引用文
( 群馬県嬬恋村から東京・京橋の三ツ星店「シェ・イノ」でディナーを取るために妻の瞳さんと上京した原田理シェフ。今回はその続きです)
しゅわしゅわと音を立てながら、ソムリエがシャンパンをグラスに恭しく注ぐときには、何ともいえない高揚感のようなものがあります。レストランの席に付き、やっと着いたという思いと、これから始まるディナーへの高まる期待。充実した泡で喉を潤しながら、メニュ選びへと流れてゆく序曲のようなものでしょうか。
レストランの照明は明るすぎても、暗すぎても適切でなく、女性と料理が一番美しく見える明るさを維持するのが大事なところです。昼夜の明るさに合わせて光の中心がテーブルの真上に来るよう照明を調節します。昨今はインターネットレビューの為に写真を撮るケースは多いように感じますが、レストランの照明は、その瞬間に美しく見えるように設定されているのであって、写真を撮る場合の照明には適さないことが多いのです。各種レビューで美しく撮られた料理写真にとんと出会えないのは、そういった理由であるかとは思います。しかしながら、せっかくの記念にと思う向きにはフラッシュをたかずにデジタルカメラのシャッタースピードを落として撮ってみることをお勧めします。この方法だとセンスのない携帯電話のシャッター音がレストランに響き渡ることはないですし、素人が撮っても、ある程度は鑑賞に耐えるものが出来るでしょう。写真はともかく、レストランの洒落た過ごし方としては、熟練の職人が織り成す瞬間芸の数々を記憶に残すことに重点を置くほうが、後々思い出にひたり、共に食事をした人のことや、すばらしい味覚の余韻を長く楽しめるのではないかと思います。

データ

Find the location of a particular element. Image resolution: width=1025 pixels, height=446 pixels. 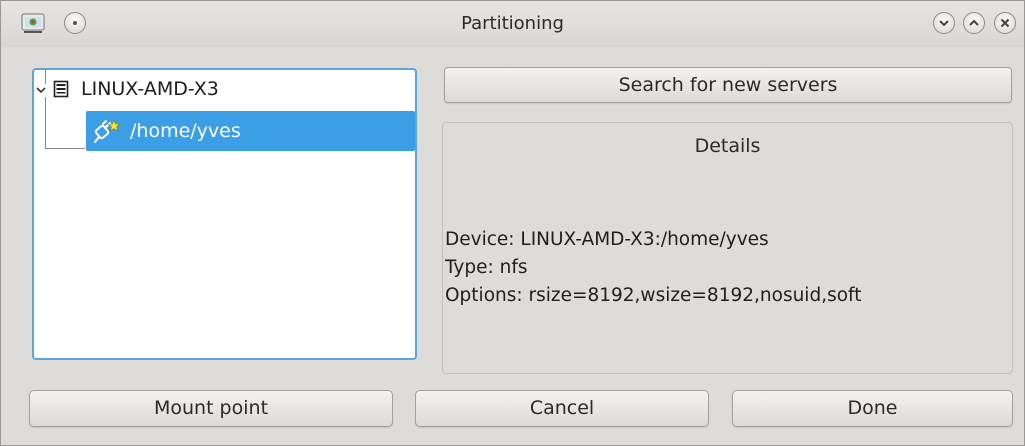

minimize-icon is located at coordinates (944, 24).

課題
引用文のうち「( 群馬県嬬恋村から東京・京」から「序曲のようなものでしょうか。」までの範囲を、一字も変えずに引用せよ。

解答
( 群馬県嬬恋村から東京・京橋の三ツ星店「シェ・イノ」でディナーを取るために妻の瞳さんと上京した原田理シェフ。今回はその続きです)
しゅわしゅわと音を立てながら、ソムリエがシャンパンをグラスに恭しく注ぐときには、何ともいえない高揚感のようなものがあります。レストランの席に付き、やっと着いたという思いと、これから始まるディナーへの高まる期待。充実した泡で喉を潤しながら、メニュ選びへと流れてゆく序曲のようなものでしょうか。